Report every line below that holds the word "agent".

· · · · ·

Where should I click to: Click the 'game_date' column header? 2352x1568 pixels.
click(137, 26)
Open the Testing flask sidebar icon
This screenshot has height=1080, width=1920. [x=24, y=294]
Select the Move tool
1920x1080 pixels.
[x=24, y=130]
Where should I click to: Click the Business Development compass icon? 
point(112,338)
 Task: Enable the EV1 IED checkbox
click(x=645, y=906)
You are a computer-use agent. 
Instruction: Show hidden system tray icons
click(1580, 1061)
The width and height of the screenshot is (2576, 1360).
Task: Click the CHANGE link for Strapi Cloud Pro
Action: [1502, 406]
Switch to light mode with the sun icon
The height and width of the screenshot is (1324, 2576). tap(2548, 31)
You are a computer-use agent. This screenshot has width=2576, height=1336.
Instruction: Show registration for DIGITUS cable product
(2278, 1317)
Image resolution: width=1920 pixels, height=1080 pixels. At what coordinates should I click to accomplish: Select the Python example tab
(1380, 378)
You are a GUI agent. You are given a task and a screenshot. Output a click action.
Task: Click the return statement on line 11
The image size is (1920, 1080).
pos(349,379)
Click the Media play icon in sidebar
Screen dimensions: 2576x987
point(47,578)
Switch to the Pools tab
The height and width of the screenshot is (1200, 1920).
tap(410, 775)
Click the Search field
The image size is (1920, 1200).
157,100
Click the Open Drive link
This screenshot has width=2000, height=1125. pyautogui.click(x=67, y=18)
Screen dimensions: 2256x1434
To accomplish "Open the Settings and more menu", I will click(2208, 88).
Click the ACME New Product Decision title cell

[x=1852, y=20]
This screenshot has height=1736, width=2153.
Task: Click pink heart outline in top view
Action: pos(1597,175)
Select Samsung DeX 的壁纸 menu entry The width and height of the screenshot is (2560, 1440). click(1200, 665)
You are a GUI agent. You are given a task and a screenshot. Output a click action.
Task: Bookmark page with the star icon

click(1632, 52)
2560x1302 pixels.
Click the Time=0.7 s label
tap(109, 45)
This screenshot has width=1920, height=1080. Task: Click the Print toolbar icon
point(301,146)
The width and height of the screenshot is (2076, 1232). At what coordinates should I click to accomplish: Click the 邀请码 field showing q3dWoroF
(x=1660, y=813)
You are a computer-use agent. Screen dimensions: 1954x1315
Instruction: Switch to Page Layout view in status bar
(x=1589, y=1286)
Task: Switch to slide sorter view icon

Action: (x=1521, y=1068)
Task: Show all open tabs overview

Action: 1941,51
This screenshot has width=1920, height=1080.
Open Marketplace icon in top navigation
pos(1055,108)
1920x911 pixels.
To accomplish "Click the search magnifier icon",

· · · · ·

Answer to the problem
You are a computer-use agent. 
You are a computer-use agent. This screenshot has width=2576, height=1336.
You are a GUI agent. You are given a task and a screenshot. Output a click action.
You are a GUI agent. You are given a task and a screenshot. Output a click action.
You are a computer-use agent. Screen dimensions: 1954x1315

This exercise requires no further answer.